TASK DESCRIPTION:
Reproduce exactly, with no other output, every line of the data below from the line containing "The height and width of the screenshot is (738, 1312)." to the end, inclusive.

###

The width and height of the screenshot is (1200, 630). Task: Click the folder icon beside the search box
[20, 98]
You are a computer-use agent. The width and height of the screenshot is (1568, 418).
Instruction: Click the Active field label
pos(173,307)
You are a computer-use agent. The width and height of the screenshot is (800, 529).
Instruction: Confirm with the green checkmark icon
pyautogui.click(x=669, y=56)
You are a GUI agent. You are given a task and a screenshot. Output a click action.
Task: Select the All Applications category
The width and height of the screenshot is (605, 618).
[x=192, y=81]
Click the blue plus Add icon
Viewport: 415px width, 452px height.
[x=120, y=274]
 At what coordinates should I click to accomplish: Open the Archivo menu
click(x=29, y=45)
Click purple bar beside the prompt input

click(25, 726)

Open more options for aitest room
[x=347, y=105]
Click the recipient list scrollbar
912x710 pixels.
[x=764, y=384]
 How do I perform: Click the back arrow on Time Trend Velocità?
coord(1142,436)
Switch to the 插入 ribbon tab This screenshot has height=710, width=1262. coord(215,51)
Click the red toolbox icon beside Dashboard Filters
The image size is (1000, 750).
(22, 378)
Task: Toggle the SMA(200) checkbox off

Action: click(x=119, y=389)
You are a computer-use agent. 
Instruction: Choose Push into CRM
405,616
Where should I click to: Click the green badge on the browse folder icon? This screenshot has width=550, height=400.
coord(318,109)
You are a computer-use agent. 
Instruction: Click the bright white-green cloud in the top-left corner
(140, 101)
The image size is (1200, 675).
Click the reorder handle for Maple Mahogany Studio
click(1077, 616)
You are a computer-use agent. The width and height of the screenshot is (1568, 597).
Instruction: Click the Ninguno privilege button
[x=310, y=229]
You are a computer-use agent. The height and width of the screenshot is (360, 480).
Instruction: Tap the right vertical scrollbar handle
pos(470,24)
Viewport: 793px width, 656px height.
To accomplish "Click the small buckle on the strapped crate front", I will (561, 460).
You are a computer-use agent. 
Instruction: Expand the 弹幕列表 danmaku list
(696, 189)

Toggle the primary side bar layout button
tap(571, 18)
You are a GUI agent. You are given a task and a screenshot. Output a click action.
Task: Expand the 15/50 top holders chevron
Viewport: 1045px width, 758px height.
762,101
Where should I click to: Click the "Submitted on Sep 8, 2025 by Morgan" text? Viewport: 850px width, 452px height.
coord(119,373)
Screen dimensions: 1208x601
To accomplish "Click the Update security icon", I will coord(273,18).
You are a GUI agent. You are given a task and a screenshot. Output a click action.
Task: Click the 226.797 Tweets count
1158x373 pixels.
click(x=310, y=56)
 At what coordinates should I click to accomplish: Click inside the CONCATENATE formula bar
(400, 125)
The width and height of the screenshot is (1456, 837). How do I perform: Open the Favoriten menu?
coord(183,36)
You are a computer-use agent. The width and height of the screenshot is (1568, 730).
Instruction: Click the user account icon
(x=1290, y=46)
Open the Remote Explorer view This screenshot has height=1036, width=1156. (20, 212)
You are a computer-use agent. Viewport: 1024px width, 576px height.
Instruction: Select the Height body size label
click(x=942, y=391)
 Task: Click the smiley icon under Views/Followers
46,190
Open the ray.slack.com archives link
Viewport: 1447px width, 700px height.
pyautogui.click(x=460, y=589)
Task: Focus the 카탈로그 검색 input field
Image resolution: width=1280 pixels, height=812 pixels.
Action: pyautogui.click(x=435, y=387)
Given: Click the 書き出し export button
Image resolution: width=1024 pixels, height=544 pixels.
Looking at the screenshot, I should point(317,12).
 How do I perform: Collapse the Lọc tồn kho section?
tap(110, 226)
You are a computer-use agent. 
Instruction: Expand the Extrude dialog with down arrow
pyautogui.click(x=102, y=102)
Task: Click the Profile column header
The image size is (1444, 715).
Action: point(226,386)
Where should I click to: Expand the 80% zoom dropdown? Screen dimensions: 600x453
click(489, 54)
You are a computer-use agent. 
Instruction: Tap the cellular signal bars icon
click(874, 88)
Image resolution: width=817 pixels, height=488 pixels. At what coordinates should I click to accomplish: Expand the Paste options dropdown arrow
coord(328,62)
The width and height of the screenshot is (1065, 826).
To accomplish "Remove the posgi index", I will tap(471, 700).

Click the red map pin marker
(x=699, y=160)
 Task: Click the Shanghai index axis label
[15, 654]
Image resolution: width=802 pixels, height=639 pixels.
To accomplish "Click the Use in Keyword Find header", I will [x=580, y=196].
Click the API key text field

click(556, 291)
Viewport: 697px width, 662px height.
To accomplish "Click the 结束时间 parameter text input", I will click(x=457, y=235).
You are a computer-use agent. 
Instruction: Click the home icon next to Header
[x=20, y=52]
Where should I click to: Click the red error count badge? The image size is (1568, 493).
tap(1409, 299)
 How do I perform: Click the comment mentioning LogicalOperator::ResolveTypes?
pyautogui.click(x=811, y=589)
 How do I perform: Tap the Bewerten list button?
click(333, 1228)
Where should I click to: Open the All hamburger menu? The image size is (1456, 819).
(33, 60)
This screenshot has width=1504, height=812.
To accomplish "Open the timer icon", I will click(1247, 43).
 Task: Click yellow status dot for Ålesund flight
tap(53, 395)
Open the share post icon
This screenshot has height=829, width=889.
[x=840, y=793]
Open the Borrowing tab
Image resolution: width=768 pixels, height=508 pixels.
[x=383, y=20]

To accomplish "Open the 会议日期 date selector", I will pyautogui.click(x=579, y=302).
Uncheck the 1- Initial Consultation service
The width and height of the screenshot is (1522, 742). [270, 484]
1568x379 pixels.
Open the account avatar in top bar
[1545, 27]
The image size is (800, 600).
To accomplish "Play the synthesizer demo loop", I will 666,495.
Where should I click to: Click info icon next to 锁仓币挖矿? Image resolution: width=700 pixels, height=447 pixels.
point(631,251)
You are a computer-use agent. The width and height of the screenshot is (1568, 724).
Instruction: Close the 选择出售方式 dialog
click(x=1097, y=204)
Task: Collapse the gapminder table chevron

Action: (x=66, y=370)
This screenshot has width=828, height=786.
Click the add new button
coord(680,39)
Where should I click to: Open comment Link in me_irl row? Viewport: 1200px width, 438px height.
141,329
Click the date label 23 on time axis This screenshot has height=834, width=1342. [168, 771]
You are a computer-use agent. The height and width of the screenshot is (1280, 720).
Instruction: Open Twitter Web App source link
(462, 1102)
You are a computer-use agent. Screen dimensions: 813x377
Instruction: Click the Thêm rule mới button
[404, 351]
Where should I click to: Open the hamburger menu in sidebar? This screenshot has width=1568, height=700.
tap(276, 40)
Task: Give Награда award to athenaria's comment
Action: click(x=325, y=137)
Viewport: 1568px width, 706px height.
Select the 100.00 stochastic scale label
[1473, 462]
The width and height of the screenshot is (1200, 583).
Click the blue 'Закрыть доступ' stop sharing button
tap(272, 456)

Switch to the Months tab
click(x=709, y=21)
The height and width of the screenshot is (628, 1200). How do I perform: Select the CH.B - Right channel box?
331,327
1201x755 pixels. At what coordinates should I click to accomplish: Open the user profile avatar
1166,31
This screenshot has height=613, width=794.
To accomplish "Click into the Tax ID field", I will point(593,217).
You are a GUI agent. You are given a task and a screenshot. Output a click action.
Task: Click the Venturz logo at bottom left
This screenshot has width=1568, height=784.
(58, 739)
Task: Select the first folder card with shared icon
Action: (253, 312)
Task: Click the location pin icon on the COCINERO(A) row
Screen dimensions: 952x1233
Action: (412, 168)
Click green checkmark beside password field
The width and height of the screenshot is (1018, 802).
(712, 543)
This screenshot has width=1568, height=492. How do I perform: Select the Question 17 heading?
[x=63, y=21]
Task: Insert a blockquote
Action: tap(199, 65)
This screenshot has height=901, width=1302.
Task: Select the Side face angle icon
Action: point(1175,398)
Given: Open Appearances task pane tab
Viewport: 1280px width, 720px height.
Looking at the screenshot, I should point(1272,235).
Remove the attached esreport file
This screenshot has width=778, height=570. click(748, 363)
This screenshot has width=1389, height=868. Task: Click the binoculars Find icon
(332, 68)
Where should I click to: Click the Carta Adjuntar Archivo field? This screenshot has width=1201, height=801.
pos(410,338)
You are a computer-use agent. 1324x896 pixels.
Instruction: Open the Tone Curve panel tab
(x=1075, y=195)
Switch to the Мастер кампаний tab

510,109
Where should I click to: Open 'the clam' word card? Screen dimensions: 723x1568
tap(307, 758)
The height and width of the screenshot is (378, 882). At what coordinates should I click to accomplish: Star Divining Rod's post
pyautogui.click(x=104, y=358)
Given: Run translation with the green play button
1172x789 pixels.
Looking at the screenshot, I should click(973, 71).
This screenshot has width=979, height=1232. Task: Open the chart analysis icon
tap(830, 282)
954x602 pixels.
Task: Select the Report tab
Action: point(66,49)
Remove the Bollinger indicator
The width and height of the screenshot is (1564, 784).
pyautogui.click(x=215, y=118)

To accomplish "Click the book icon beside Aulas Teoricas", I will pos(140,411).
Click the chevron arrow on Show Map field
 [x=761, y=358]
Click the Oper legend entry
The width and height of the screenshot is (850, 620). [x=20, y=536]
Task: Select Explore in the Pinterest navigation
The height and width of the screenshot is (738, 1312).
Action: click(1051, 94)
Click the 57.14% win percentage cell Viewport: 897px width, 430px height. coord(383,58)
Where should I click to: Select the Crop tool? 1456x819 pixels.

###

EXERCISE ANSWER:
The height and width of the screenshot is (738, 1312).
Action: click(1051, 94)
Click the 57.14% win percentage cell Viewport: 897px width, 430px height. coord(383,58)
Where should I click to: Select the Crop tool? 1456x819 pixels.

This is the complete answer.